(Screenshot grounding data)
Start of Block

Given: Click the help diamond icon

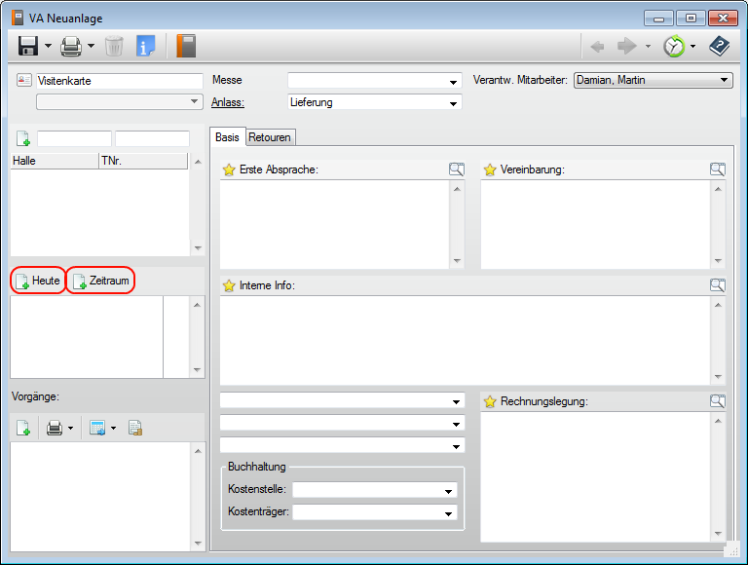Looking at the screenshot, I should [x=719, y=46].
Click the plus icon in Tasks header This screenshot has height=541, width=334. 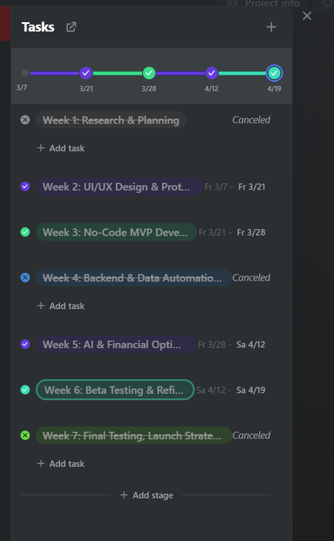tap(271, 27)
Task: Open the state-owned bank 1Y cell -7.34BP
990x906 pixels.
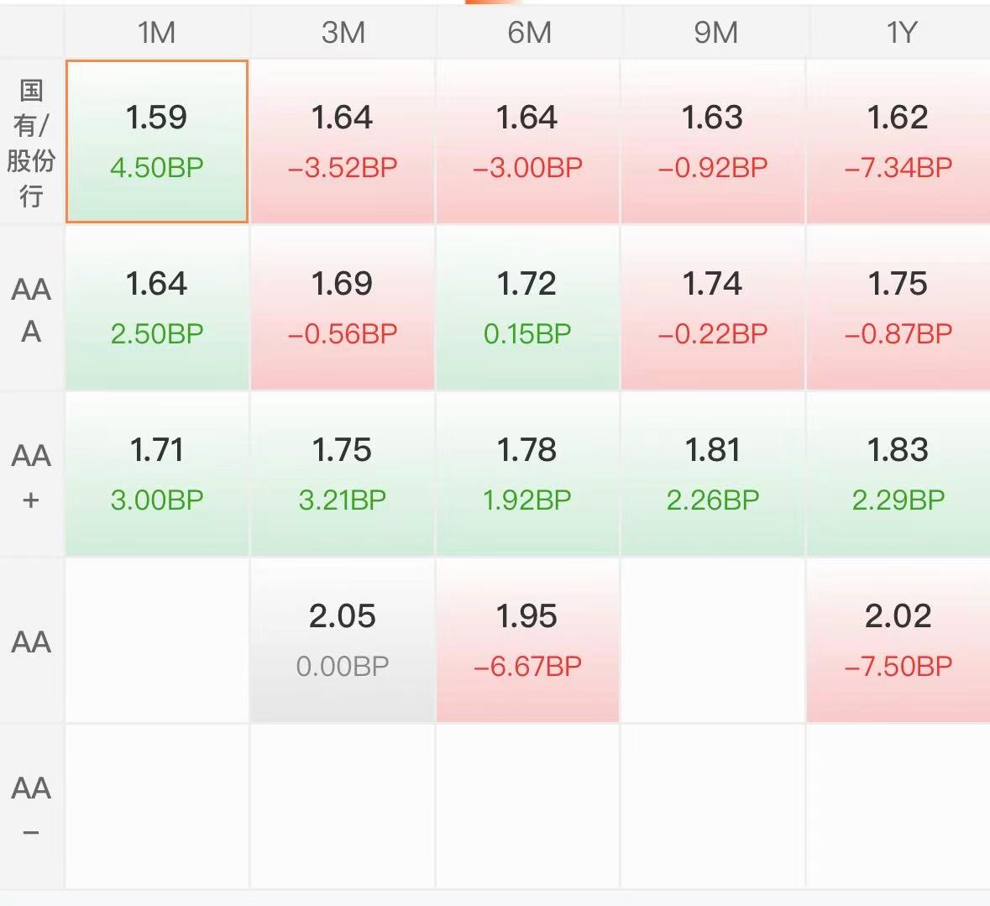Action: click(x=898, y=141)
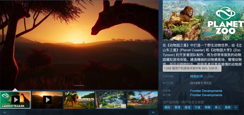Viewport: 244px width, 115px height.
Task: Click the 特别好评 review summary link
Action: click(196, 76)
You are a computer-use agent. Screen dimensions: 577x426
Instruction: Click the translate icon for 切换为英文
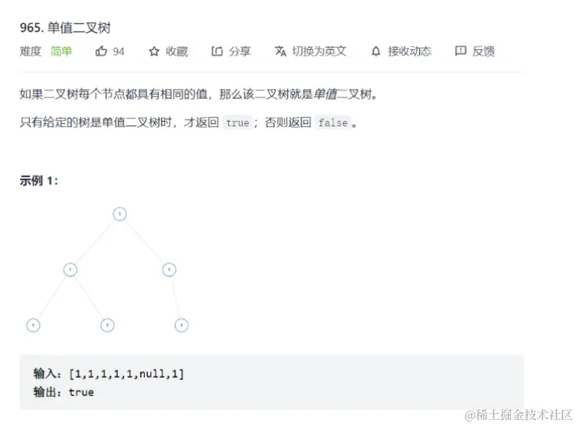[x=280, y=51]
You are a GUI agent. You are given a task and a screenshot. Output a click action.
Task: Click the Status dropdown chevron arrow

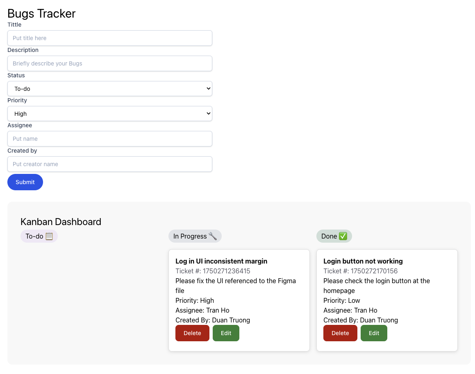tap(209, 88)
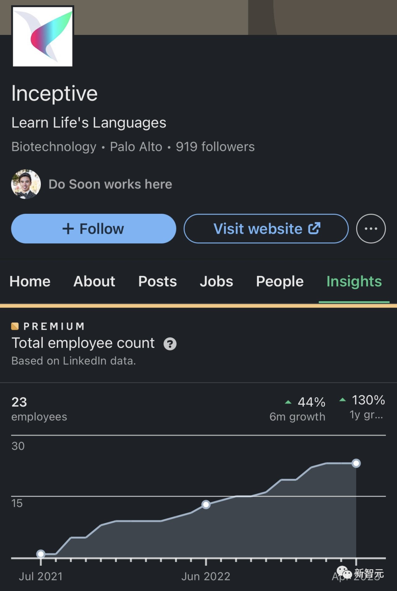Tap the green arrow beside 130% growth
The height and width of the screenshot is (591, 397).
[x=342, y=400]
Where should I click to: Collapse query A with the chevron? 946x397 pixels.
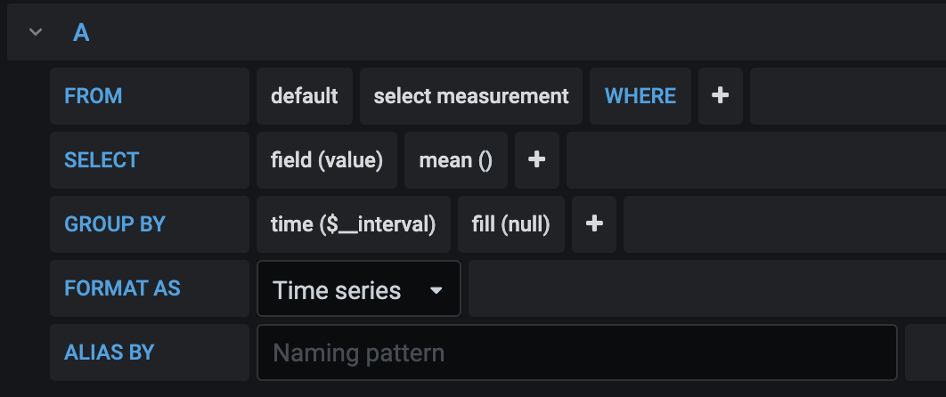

End of Block

* _Exercise details_
Filter the entries down to the lines that include the string "agent".

* _Result for this exercise_
You are a computer-use agent. Screen dimensions: 577x426
You are a GUI agent. You are given a task and a screenshot. Output a click action.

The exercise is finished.